The answer must be every line of the records below that contains the word "header".

══ Records provided

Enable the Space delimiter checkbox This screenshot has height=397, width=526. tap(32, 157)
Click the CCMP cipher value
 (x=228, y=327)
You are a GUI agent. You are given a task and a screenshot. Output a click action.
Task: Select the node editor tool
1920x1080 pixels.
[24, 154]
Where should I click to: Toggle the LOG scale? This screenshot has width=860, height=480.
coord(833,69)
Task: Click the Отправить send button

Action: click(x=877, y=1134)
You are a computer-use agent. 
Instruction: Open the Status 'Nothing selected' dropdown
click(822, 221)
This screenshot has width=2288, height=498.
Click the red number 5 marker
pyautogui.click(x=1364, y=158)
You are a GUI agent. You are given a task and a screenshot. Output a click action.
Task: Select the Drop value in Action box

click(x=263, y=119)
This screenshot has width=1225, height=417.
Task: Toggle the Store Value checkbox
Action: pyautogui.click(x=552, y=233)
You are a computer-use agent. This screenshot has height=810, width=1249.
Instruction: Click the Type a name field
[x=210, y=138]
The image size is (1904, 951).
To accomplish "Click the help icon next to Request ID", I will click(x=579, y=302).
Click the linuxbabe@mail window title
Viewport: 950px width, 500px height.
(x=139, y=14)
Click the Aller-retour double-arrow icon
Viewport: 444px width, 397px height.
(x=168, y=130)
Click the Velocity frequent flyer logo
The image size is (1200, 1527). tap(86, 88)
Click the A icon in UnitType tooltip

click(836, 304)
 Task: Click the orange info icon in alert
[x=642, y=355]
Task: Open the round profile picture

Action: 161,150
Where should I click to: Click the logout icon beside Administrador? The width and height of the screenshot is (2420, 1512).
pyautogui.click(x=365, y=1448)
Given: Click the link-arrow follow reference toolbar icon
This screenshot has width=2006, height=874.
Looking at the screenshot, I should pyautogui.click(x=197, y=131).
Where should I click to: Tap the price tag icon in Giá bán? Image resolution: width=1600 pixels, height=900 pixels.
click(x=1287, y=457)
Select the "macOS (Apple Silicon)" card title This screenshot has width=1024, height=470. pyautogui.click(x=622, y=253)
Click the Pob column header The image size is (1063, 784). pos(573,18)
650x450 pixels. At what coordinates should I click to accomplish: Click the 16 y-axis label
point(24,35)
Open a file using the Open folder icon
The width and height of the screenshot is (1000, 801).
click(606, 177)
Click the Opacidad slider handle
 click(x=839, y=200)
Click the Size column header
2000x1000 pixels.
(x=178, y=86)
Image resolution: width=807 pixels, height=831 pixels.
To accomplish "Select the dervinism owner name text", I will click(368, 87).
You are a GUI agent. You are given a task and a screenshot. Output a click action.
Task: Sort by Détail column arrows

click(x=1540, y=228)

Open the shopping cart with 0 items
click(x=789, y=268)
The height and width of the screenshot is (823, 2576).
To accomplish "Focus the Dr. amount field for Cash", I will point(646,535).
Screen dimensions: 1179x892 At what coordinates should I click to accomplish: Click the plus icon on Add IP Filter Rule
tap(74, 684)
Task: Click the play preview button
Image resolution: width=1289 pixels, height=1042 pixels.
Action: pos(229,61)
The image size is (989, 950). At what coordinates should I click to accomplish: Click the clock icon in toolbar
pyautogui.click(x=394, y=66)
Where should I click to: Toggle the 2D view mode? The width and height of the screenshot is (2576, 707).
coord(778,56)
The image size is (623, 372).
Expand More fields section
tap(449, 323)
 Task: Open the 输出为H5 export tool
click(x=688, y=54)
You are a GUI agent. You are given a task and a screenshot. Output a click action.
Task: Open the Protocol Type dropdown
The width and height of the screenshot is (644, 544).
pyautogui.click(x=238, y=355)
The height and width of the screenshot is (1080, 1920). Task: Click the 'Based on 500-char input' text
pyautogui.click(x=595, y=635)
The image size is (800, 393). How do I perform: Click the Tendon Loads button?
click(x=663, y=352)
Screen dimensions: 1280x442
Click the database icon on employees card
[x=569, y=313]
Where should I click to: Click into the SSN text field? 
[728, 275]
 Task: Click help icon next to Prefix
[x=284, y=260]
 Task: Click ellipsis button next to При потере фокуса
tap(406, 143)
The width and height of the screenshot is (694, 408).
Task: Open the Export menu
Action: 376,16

════

- Task output
Click the Pob column header The image size is (1063, 784). pos(573,18)
Click the Size column header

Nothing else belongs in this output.